Exporting: Local Language and Cultural Barriers
Before you begin selling overseas, market research is crucial. Here’s why it’s important to understand local ways of doing business
Every market is different, and companies need to be sensitive to local ways of doing business, even in different regions of the same country. Lack of awareness and knowledge of local cultural norms can impede the development of a business relationship.
Being able to speak the language of your potential customers can help to establish mutual confidence.
If you don’t speak the local language, you could consider investing in foreign language training for your staff. Alternatively, you could employ a translator or interpreter.

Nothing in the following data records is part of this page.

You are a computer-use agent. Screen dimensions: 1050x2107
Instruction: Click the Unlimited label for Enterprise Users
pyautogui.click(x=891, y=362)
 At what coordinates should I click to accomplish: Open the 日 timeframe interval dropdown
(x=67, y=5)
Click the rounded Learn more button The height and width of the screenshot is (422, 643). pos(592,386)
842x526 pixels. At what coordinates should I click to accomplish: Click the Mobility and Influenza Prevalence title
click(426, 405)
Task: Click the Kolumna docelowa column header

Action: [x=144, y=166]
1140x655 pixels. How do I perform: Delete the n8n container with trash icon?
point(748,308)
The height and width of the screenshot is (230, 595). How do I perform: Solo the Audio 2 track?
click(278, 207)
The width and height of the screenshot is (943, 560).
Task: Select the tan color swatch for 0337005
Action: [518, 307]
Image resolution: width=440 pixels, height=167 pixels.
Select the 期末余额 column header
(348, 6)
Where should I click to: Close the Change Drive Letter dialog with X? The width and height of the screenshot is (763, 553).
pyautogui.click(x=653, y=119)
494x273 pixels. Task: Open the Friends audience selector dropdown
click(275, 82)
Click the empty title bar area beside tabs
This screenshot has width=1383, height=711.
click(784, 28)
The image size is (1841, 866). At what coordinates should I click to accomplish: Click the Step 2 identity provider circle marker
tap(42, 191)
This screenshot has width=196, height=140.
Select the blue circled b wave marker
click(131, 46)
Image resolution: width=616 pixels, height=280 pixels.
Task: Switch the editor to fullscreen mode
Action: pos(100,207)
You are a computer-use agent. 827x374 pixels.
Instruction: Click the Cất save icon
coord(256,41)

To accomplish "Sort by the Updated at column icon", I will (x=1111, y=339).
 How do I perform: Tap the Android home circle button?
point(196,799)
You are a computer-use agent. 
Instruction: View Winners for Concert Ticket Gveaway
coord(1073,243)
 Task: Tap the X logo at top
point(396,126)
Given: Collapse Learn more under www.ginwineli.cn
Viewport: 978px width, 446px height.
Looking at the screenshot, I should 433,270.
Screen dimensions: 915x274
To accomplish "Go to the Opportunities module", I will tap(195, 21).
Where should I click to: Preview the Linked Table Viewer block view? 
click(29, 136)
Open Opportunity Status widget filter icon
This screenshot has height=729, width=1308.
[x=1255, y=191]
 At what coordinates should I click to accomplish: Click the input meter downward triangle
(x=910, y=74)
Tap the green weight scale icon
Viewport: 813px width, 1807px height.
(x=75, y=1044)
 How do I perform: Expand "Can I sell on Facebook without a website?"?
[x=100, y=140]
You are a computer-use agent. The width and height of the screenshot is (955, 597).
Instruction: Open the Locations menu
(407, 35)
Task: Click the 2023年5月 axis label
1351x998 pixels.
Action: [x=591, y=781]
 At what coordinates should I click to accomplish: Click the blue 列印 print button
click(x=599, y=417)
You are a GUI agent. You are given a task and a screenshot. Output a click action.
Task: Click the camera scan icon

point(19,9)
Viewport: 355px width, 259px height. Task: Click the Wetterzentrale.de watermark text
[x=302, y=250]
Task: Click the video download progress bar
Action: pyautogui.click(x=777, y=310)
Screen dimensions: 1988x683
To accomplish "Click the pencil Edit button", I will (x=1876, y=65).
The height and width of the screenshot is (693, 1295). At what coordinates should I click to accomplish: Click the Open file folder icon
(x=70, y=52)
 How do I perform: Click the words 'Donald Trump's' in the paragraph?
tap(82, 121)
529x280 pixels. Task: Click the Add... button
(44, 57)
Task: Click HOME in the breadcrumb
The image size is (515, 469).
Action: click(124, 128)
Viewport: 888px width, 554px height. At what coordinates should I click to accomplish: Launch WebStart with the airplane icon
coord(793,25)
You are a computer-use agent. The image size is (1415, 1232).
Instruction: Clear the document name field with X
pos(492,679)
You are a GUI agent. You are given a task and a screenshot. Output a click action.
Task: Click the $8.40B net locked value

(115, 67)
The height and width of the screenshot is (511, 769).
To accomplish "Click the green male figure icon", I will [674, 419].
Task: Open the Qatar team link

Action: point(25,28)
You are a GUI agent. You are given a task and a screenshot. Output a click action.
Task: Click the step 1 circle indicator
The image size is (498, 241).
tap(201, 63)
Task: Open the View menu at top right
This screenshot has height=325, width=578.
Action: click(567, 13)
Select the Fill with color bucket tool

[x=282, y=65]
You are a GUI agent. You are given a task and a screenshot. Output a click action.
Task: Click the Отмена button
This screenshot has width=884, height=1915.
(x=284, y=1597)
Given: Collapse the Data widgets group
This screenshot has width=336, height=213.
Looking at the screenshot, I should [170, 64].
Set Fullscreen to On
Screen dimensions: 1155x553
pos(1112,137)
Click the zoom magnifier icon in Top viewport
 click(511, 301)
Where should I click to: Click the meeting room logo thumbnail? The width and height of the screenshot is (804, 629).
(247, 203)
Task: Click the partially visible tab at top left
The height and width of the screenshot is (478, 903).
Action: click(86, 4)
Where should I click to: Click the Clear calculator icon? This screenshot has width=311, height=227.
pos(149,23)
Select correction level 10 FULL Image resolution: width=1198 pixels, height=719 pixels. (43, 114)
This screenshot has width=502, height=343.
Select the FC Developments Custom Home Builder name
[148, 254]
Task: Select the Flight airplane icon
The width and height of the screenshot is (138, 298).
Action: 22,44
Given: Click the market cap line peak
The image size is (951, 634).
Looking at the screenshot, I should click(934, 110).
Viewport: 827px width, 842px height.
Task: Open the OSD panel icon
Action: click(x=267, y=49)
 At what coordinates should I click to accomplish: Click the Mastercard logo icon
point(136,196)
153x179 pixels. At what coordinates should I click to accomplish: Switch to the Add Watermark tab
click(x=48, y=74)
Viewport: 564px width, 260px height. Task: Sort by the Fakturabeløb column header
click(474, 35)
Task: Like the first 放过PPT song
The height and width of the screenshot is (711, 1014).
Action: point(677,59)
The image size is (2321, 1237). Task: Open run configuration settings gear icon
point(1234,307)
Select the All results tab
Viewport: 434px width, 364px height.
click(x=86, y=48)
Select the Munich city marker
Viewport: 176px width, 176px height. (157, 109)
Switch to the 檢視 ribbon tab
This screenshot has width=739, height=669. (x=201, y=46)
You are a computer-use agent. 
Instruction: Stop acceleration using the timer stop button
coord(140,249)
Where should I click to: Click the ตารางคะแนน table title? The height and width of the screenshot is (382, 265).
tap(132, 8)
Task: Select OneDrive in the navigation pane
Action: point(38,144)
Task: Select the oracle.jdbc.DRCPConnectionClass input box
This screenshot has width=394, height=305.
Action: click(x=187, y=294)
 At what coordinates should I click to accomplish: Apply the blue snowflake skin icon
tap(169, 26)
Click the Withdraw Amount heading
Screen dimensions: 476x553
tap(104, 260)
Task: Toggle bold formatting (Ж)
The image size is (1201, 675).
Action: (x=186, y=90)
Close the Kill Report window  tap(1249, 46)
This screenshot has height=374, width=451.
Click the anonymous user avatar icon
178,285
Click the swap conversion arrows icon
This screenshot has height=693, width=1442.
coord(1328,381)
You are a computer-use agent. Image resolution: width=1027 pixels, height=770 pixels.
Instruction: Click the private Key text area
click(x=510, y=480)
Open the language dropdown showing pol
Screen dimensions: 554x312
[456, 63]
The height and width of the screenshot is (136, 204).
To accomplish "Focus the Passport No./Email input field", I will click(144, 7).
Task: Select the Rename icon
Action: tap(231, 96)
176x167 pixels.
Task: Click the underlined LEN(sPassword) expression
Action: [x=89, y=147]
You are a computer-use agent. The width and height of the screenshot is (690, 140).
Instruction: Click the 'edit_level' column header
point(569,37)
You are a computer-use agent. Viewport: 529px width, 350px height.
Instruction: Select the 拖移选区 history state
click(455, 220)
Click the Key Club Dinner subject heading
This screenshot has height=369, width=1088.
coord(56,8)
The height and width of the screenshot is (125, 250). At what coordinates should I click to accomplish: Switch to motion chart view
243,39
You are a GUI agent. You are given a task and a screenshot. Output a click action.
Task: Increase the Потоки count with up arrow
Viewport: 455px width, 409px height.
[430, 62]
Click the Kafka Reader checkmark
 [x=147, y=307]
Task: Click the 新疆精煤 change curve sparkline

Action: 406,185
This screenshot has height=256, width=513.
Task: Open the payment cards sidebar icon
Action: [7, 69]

It can also help to have your promotional material translated. It’s a good idea to avoid colloquialisms and metaphors in promotional material – they could be embarrassing in the local language.
You should conduct research into your target market to establish local considerations.
These may include product or packaging modifications to enable your product to conform to local cultural demands. Or it could be that local sales and marketing channels for your particular product are different from those in the UK.
Export Case Study – Ellis Pharma
The Middle East has become a key market for UK firm Ellis Pharma, a specialist in global supply chain solutions for the pharmaceuticals industry.
Following expert advice, the Staffordshire-based company decided to focus on the emerging markets of Oman and Qatar, winning a £18,000 contract with Doha Clinic Hospital.
It further established itself in the region by going on trade missions and having numerous one-to-one meetings with local decision makers in governments and hospitals and potential agents. This led to Ellis Pharma securing orders worth £150,000.
Business Development Director Gary Campbell says:
“We are confident that with our own efforts and outside support, our exports will increase substantially in the coming months and years.”